Beans and rice, as I’ve mentioned before, have always been staples of my cooking rotation. Beans and rice of all kinds are my comfort foods. So when I started thinking about doing red beans and rice for this challenge, I had to think “now how do I write down a recipe for something I don’t even have to  think about cooking?” I remembered an episode of Good Eats in which Alton Brown made red beans and rice with a twist I had never tried: it was seasoned with pickled pork instead of smoky andouille. I started looking around for recipes and began running across a lot of claims that pickled pork was actually a more traditional seasoning meat than smoked pork for red beans. I like pickles and I love pork, so I decided to shake my bean routine up a little and make my red beans and rice pickled instead of smoked.

 

 

Red Beans and Rice

serves about 8

 

1 pound of red beans, rinsed, soaked, and drained

1/2 cup celery, chopped

1/2 cup green bell pepper, chopped

1 cup onion, chopped

8-10 cloves of garlic, crushed and minced

oil to saute’ the vegetables

2 bay leaves

1/2 teaspoon of thyme

1/2 teaspoon cayenne pepper

hot sauce like Tabasco

12 ounces pickled pork*

2 quarts water

Salt and black pepper to taste

 

hot cooked rice (I used Rosematta, a chewy, smoky Indian red rice I got at Kalustyan’s in NYC)

 

 

Get all of your aromatics cut up and ready to go. Assemble the spices you will need and have your beans pre-soaked and drained.

In a large dutch oven, heat the oil over medium-low heat. Add the onion, celery and bell pepper and stir, cooking until they begin to soften, maybe 10 minutes or so. Add the garlic, thyme, and cayenne to the aromatic vegetables and stir until they begin to get fragrant.

Pour the beans into the pot and add the water, hot sauce, pickled pork, and bay leaves. Don’t add the salt until the beans are almost done; salt can keep beans from softening when they cook.
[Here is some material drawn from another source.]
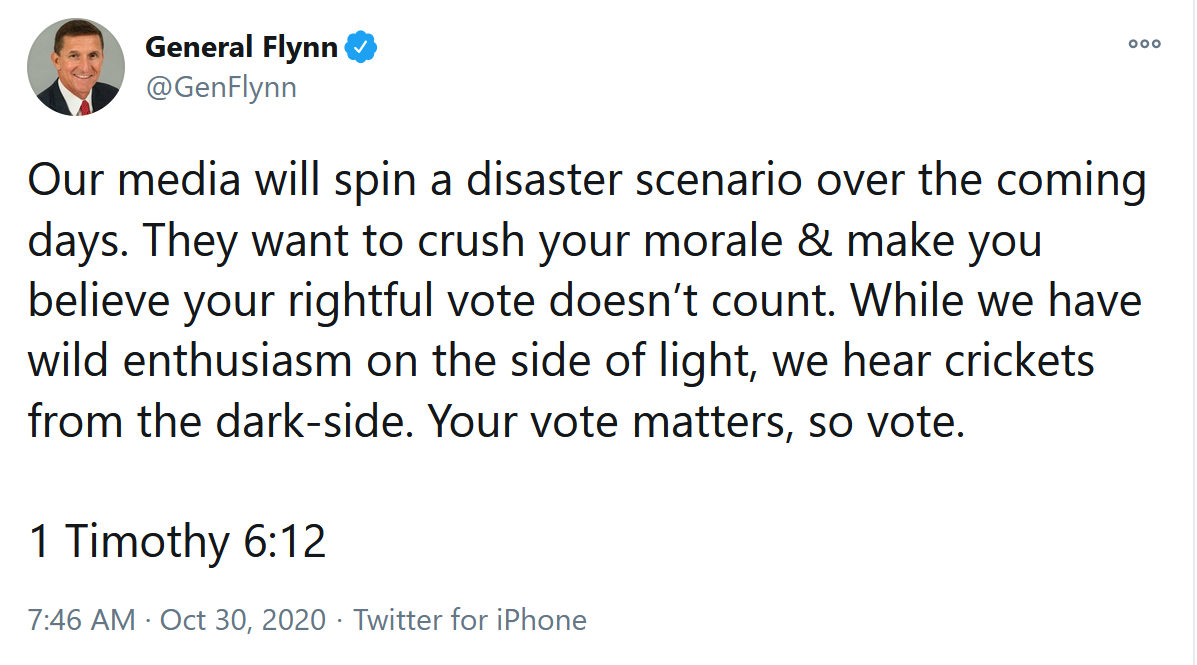Click the ampersand symbol in the tweet text
Viewport: 1197px width, 665px height.
pos(814,240)
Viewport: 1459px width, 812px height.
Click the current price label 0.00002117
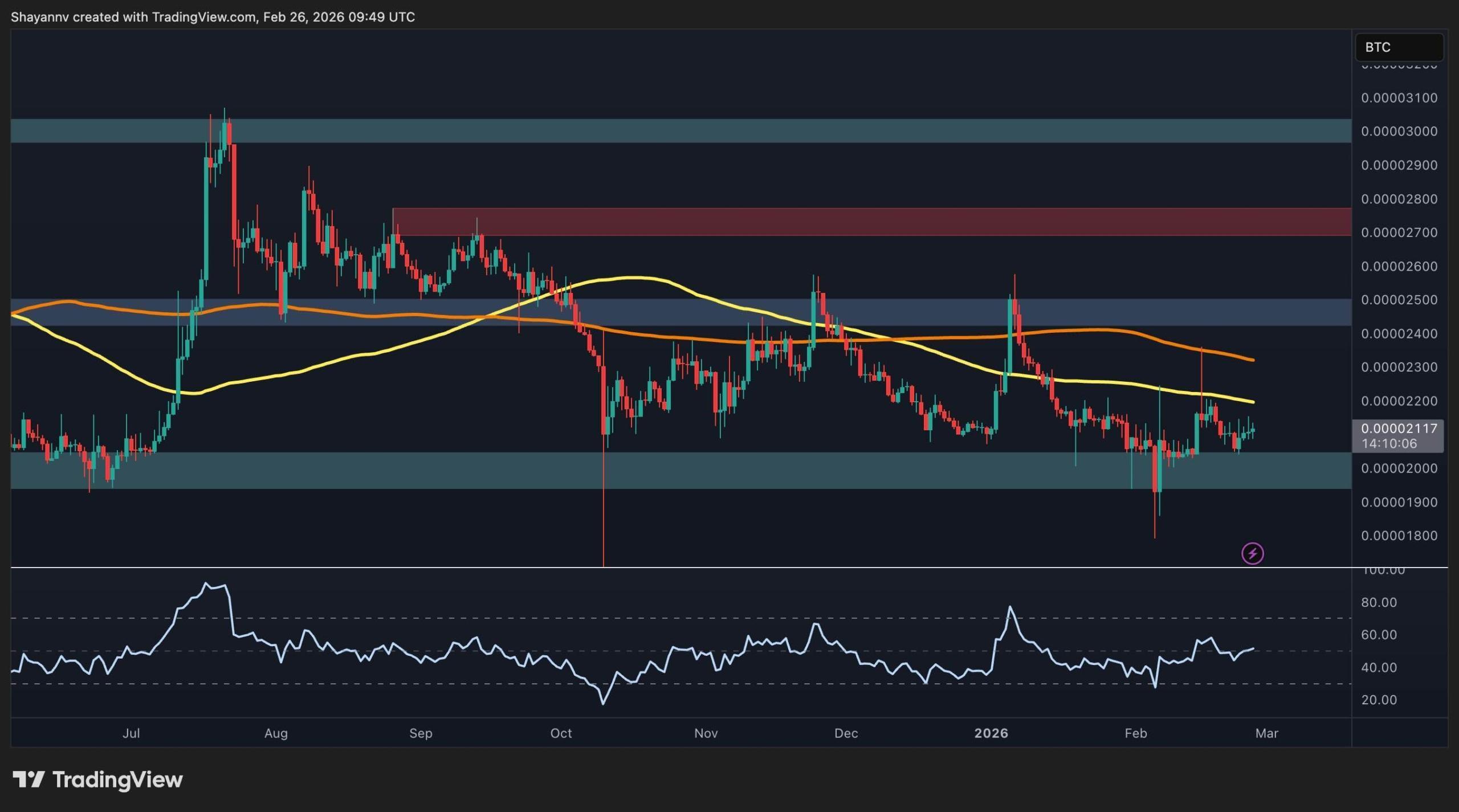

Simmer for at least an hour or until the beans have softened to your liking; salt to taste. I always think that the flavor of beans improves with a little time, so I recommend letting it chill (literally and figuratively) in the fridge overnight.
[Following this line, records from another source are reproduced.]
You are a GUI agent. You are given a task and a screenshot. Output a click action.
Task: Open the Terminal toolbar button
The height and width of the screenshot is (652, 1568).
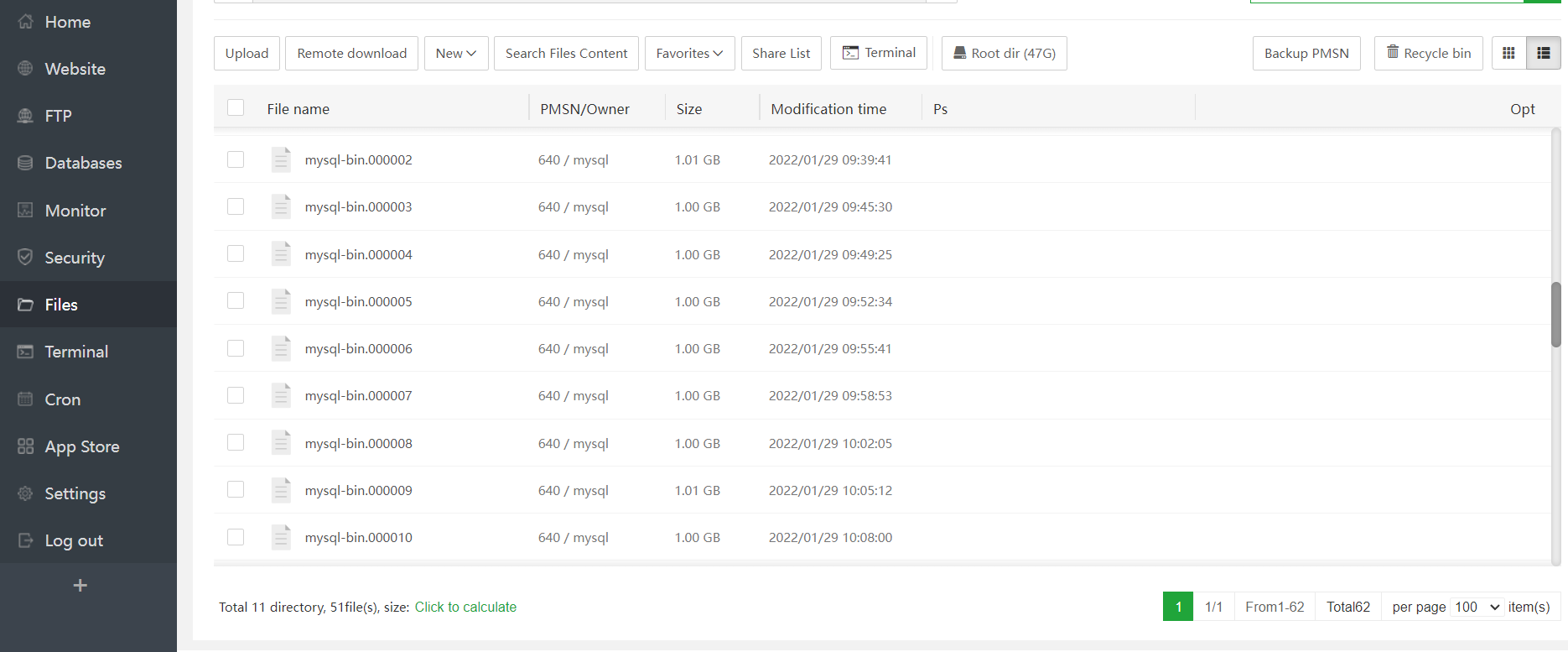pyautogui.click(x=879, y=53)
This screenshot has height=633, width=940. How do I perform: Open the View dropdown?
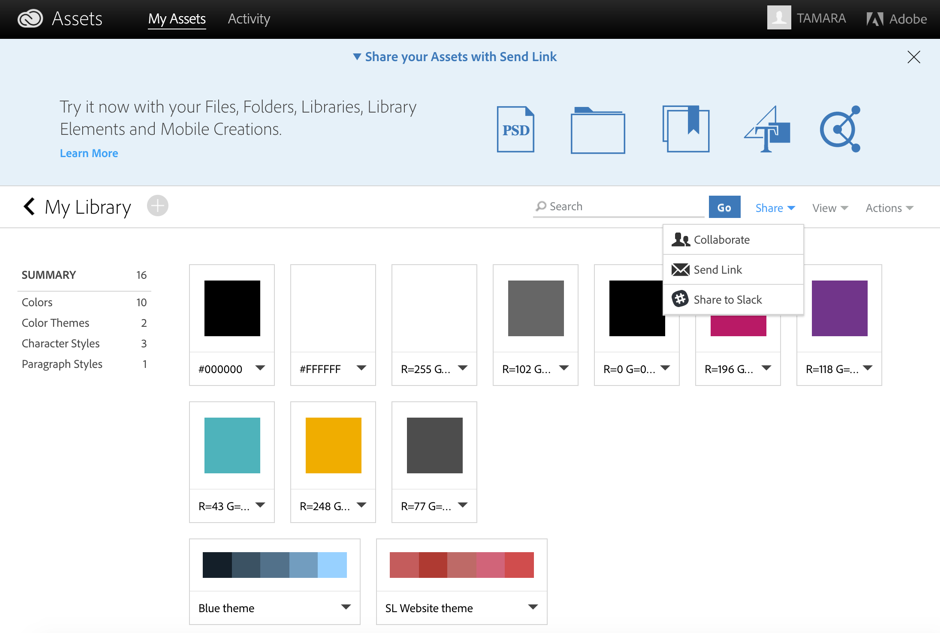(x=830, y=207)
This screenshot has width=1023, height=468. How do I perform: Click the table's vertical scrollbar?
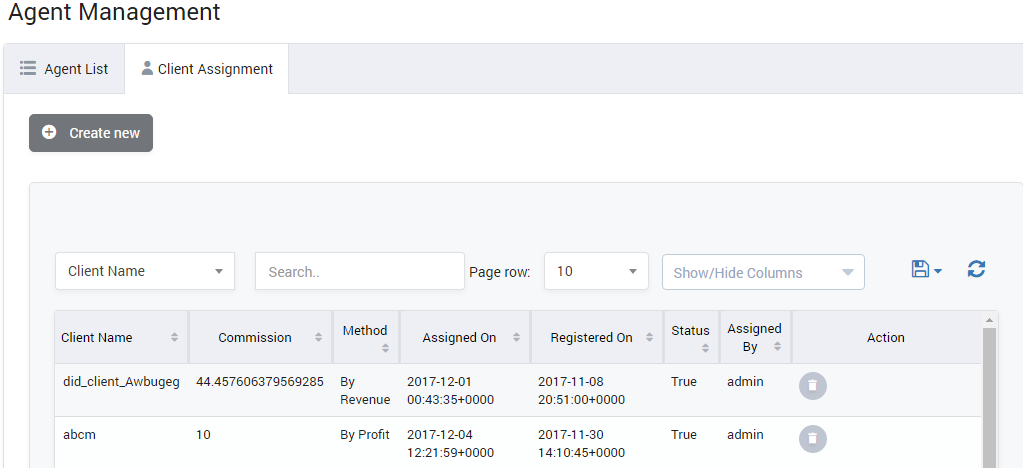click(990, 400)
Serve in bowls with a scoop of hot rice and a bottle of Tabasco sauce.

 

 

Making red beans with pickled pork was more work up front than just buying good andouille, and I love the flavor of andouille so I can’t say I won’t ever go back to my old habits, but the pickled pork added a really interesting complexity and tang. It reminded me a little of Brunswick stew or bigos (a Polish stew made with game and sauerkraut). It is certainly worth a try.

 

 

*Pickled Pork

I did a combo recipe of Alton Brown’s Pickled Pork and a New Orleans Cuisine blog‘s version:

1 quart white vinegar

1 teaspoon black peppercorns

1/4 cup yellow mustard seeds

1/4 cup brown mustard seeds

3 bay leaves

4 dried serrano chiles

1/2 teaspoon whole coriander

1 tablespoon celery seed

10 cloves of garlic, peeled, whole

about a teaspoon hot sauce

2 tablespoons Kosher salt

2 tablespoons turbinado sugar

2 pounds of pork shoulder, cut into 2 inch cubes

a cup of ice

Pour the vinegar and all of the rest of the ingredients except for the pork and ice into a pot and bring to a boil. Boil for 3 minutes and then remove from the heat and cool; after it has cooled to room temperature, add the ice cubes.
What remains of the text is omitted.